“You bitch. I’ve gotten up at five in the ‘A’ and ‘M’ to drive here for forty years. I turned down Cornell for you. Never asked you for a cup of coffee. Now look what you’ve done to us.”
Vincent trudged through her front doors. For the first morning of his life with her, he left her doors open. Let the rain tinkle in here. He had water in the soles of his shoes. Let her finally know what that felt like.
He began up the stairs. Three steps up, he stopped. He didn’t need to go to the office this morning. That was pure habit. He tossed his keys on that third step.
“Twisted my ankle running tours through here. Five times. No tendon left in my right knee.”
He exaggerated the hobble as he descended. He pushed through her foyer, punching at her vintage wallpaper. His flailing slowed near the portraits. Even in this frustration, he couldn’t bring himself to damage the image of her founders.
“What have you given me?” he asked, trying to keep his nerve. This would take a lot of nerve. “Paper cuts. Loose nails in my feet.”
Though the fireplace was dormant, he could feel heat wash across the appropriate cheek. His nostrils flared. His left hand went across where his eyebrows should have been.
“They never grew back. You know that? They never grew back.”
He took a poker and jabbed it into the remaining ashes. The heat mounted until he sweated from his balding scalp. He wondered if any of her victims lingered in these ashes.
“You burned six tourists to death and didn’t have the decency to give me more than a waxing would do. Do you know how that feels?”

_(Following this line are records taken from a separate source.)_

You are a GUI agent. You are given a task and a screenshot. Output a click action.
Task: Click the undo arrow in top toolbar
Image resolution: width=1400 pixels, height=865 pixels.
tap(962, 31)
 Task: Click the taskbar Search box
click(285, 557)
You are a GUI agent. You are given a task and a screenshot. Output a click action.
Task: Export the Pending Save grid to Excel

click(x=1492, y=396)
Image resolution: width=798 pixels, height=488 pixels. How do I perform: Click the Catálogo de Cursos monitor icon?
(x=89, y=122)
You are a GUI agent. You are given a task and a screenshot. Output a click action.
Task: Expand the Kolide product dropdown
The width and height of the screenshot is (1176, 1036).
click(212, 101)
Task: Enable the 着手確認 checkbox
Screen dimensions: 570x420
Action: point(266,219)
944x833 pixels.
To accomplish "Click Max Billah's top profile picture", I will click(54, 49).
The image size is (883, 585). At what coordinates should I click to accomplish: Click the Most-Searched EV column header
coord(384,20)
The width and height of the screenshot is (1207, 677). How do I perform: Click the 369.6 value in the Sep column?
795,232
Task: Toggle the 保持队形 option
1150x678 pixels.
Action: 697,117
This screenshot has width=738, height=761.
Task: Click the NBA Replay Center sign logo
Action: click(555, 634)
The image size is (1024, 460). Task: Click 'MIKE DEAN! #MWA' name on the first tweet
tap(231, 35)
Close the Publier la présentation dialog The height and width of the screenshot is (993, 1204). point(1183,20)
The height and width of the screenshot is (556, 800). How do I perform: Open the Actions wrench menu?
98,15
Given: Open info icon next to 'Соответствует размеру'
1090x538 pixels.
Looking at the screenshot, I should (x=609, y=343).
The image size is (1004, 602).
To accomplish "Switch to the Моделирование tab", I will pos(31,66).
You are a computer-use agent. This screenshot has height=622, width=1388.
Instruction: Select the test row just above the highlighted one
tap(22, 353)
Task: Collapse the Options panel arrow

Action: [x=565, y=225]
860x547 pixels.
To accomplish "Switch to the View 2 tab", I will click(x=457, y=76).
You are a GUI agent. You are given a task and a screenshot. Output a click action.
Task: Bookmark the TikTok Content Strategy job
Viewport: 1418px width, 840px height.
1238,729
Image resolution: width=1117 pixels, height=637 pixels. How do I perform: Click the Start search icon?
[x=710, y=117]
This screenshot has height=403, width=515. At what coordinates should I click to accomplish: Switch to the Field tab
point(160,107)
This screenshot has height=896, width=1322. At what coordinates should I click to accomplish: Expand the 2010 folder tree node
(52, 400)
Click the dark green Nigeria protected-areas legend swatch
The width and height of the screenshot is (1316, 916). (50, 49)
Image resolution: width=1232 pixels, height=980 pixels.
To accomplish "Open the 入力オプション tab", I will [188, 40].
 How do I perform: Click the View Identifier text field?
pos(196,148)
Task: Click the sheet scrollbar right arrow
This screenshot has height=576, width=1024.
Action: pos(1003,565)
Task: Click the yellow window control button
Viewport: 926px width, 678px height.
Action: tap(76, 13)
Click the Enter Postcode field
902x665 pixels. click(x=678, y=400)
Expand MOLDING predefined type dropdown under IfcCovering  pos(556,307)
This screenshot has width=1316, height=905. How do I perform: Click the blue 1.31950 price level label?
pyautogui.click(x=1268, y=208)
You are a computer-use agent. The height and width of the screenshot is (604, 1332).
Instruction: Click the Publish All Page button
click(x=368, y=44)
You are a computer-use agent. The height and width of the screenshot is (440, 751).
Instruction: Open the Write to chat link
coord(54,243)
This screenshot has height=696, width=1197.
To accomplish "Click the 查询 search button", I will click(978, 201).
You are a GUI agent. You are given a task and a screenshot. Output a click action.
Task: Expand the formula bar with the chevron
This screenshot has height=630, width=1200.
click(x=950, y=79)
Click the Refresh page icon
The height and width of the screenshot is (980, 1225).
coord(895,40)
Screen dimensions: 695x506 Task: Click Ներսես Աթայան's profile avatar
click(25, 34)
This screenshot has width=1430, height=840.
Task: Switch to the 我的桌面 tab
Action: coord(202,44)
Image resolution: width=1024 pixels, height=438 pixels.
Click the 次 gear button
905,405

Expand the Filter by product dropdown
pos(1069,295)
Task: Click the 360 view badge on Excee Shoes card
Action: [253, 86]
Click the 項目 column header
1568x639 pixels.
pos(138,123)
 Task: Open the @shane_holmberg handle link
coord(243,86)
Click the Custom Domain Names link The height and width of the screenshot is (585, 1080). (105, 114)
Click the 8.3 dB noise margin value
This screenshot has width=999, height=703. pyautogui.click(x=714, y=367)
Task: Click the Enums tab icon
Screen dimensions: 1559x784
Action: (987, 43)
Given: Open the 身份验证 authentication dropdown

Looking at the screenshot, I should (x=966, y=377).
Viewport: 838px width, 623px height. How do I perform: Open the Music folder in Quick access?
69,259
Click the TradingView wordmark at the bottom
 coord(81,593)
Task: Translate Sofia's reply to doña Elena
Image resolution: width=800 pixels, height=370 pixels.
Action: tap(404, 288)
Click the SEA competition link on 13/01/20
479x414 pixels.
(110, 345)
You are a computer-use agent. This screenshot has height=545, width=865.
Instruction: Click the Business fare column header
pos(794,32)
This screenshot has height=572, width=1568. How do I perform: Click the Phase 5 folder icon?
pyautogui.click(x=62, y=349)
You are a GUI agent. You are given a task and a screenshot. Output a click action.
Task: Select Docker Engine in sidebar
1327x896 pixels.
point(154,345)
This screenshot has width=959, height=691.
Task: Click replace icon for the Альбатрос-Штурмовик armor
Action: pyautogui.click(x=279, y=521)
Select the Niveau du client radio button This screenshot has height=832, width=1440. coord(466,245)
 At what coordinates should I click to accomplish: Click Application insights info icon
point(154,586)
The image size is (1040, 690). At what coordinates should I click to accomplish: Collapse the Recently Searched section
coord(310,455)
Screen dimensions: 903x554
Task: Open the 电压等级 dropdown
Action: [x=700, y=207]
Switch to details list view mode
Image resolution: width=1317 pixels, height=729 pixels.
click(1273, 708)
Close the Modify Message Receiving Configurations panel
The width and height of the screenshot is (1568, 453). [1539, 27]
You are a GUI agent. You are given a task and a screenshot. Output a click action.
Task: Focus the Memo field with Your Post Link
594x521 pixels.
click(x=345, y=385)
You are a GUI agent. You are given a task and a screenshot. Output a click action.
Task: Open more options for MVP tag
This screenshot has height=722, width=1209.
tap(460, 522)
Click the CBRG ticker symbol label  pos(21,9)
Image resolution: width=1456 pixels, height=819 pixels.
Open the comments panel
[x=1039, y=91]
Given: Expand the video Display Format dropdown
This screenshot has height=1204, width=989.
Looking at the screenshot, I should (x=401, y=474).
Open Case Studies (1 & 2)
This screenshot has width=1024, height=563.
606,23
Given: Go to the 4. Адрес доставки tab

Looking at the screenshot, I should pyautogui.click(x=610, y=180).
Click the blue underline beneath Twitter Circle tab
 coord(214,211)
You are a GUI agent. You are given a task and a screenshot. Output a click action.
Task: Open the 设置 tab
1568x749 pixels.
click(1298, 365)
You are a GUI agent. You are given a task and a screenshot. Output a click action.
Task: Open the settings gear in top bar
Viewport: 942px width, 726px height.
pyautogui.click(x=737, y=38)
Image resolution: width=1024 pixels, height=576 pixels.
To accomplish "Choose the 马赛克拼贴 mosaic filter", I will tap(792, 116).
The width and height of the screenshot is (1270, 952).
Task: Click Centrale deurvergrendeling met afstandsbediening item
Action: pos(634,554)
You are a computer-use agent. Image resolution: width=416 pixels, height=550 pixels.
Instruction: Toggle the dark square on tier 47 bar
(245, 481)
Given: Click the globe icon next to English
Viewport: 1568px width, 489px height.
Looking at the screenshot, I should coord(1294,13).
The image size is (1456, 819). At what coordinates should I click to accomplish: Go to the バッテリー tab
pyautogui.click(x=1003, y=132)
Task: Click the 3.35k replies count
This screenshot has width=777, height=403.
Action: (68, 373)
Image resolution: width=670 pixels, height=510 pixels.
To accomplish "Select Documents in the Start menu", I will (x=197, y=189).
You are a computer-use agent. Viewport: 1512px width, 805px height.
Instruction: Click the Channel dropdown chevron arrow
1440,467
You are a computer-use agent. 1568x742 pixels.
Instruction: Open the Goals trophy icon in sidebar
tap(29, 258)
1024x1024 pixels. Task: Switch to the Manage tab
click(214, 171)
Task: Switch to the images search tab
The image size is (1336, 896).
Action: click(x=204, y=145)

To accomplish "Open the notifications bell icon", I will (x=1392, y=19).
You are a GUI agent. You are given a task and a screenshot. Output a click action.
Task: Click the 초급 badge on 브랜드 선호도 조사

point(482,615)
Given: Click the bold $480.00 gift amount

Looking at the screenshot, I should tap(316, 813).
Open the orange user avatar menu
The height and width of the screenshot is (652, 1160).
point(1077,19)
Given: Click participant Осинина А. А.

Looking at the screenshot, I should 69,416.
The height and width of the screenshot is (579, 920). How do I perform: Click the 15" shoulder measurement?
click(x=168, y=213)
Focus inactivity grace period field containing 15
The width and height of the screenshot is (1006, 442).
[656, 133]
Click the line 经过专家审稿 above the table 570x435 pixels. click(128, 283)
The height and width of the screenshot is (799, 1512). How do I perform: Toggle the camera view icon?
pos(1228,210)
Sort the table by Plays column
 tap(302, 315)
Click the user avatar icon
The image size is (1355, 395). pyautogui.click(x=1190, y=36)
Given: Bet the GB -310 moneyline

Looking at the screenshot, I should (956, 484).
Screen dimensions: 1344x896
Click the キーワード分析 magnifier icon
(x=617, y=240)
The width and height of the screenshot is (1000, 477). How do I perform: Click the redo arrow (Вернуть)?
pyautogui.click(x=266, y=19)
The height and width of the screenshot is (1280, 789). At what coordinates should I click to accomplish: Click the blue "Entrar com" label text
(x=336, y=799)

He lobbed the poker at the door to the basement. The antique panel sundered, letting him see into the stairwell. His teeth grinded into each other until the TMJ beat him. His joints had been disintegrating when she’d hanged two handymen in that basement. Two! The police hadn’t even figured out how the second could have tied a noose.
“But I did. It was you. You who made the wife shoot her husband right here.” He stamped his bad foot on the old rug with the fake bloodstain. There was no evidence of an actual homicide in the living room, but he knew. Vincent knew everything about her. “You who sucked the Tanner boys into your attic. You who gave the Baskervilles scarlet fever. You.”
He fidgeted with the latch to the grand windows. As though to dissuade him, a gust blew up the cliff face and rattled the panes inward.
“Do you know what you’ve gotten us? What your long legacy of violence means? Bulldozers. Wrecking balls. They’ll be here Wednesday. No more patrons. No more victims. No more overnight parties on Halloween.”
Finally he thrust his shoulder into that window. He’d daydreamed of charging through the foyer and out these damned windows for a decade. To dive into the grey New England bay. This forcing her windows was only a measure of comfort. His emotional severance pay came in the form of rain slashing his brow.
“Cute young couples. Wicked old politicians. Children and photographers and exorcists and skeptics, but never me! What did they do that I didn’t?”
The windows flapped at his arms. He punched one, cracking a square of glass. He looked in excitement to his knuckles. But there was no blood. Not even a hairline cut.
He grabbed onto the windowsill. This was the one room without a veranda. The water in his soles squished as he mounted the window, taking in a view of a drop so familiar it couldn’t terrify. He’d given himself a sciatica washing the windows over this drop. She’d have to do better than some storm clouds and wind to dissuade him.
“Wednesday. That’s it for the both of us. Our relationship. Your relationship to this world ends, not in a landmark, but in the parking lot for a Target. Your cellars will be cemented so they can put in a T.J. Maxx to leach customers from a second-rate big-box store. That’s what America thinks of your horrors.”
She wouldn’t even make it thunder for him. He curled his hands over the tops of the windows and leaned out over the sound. What remained of his hair fluttered in a staccato gale. He breathed it as deliberately as he could, waiting for her to do the decent thing.
“I told your stories. I swept your floors. I dusted your rafters and refurbished your curtains when I could have lived. I loved you. If you ever loved me, you old bitch, do me the favor. Do me the one generosity. Make me your last story.”
He cast his chin up to the sky and leaned out as far as he could, leaning out into the fiction about the eccentric old caretaker who was blown out the windows just before the haunted house was torn down. This way they’d both live so much longer - if she'd push him.